** REQUIRED ACTIONS **
1. Answer these questions using the abstract on turbulence measurement with electrical resistance tomography, one answer a line:
(a) Which three flotation sub-processes does turbulence affect?
(b) What method is used to extract turbulence information from the measured fluctuations?
(c) Results from which kind of sensor did the ERT results agree with?
2. Render this sentence from the abstract on turbulence measurement with electrical resistance tomography in Spanish: "Entrainment of fine particles is also affected by turbulence."
3. The abstract on turbulence measurement with electrical resistance tomography names, in parentheses, the transport properties whose fluctuations must be measured. List all of them.

(406a) Development of Turbulence Measurement Technique Using Electrical Resistance Tomography for Multiphase Flows

Turbulence affects every aspect of our life, from atmospheric and oceanic flows, to transport of fluids all the way to a multitude of essential industrial processes. However, it has always been an enormous scientific challenge to quantify turbulence for multiphase flows due to their complex features and the lack of diagnostic tools, especially when the system is of three phases (solid, liquid and gas) such as the pulp phase in flotation cells employed for minerals recovery. Turbulence plays an important role in the flotation process since it affects the three main sub-processes: air dispersion, particle suspension and bubble-particle collection interactions. Entrainment of fine particles is also affected by turbulence. Quantification methods for turbulent flows require the measurement of the fluctuating (mass, constituent’s phase, heat, momentum, energy) transport properties at a sufficiently high spatial and temporal resolution. Electrical resistance tomography (ERT) has been applied to a wide range of scientific and engineering fields such as geophysical study, clinical diagnosis, chemical or mineral process measurement and optimization. When air bubbles in flotation cells move through the ERT sensor plane, the conductivity distribution fluctuates with turbulence. By measuring these fluctuations, turbulence information can be extracted by using a Green-Kubo method. ERT has been applied to measure turbulence profiles in a 60-liter air/water flotation cell, a 3m³ air/water flotation cell and a Metso 3m³ industrial flotation cell (as shown in Figure 1). The results showed agreement with turbulence measurement technique using piezoelectric vibration sensor. This ERT turbulence measurement technique for the multiphase flows can be potentially used to wider industrial applications.

** ENTRIES SUPPLIED **
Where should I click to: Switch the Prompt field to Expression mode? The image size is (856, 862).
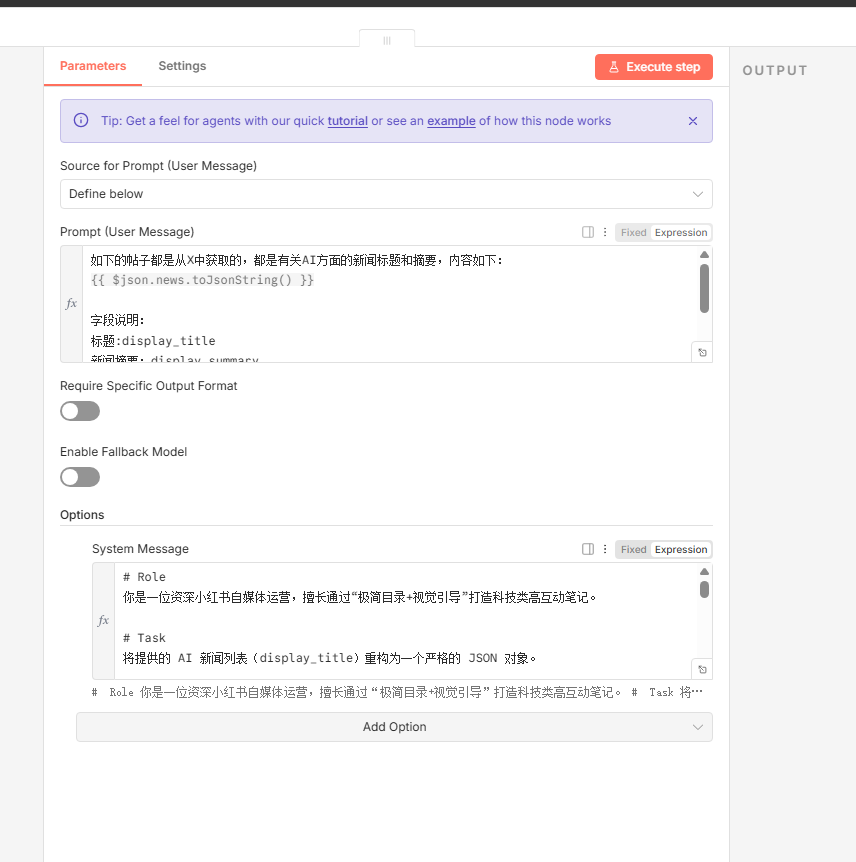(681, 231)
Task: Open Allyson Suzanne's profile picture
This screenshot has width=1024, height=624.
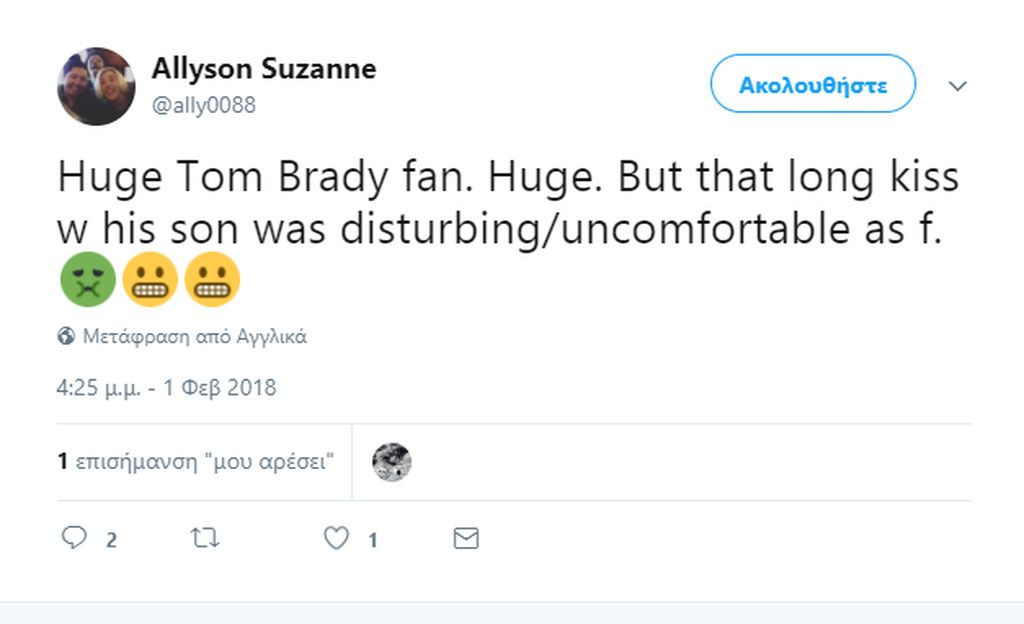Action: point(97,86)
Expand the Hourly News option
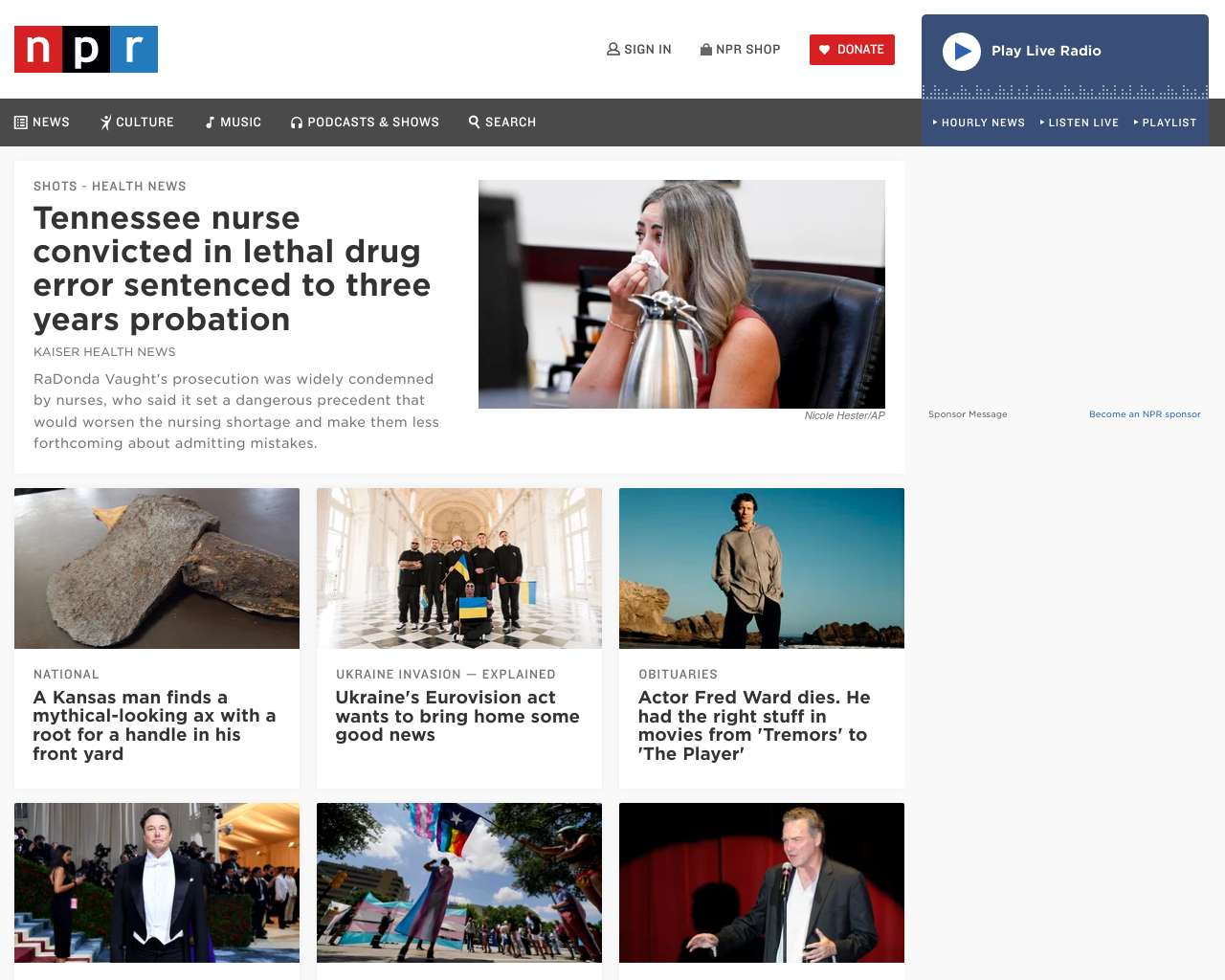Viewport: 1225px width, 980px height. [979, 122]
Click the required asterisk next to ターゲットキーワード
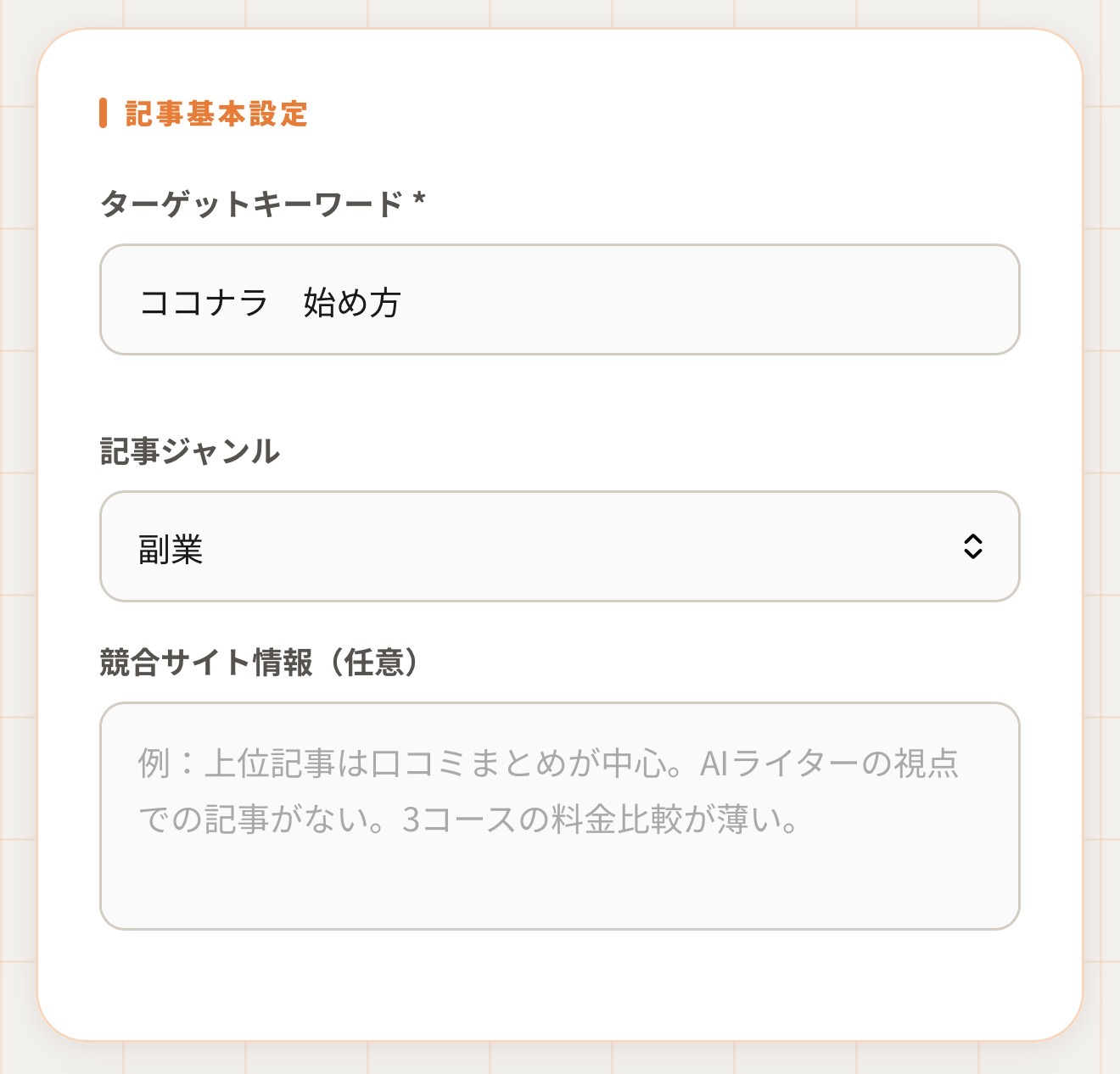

** OUTPUTS IN ORDER **
1.
(a) Air dispersion, particle suspension and bubble-particle collection interactions
(b) A Green-Kubo method
(c) A piezoelectric vibration sensor

2. El arrastre de partículas finas también se ve afectado por la turbulencia.

3.
- Mass
- Constituent's phase
- Heat
- Momentum
- Energy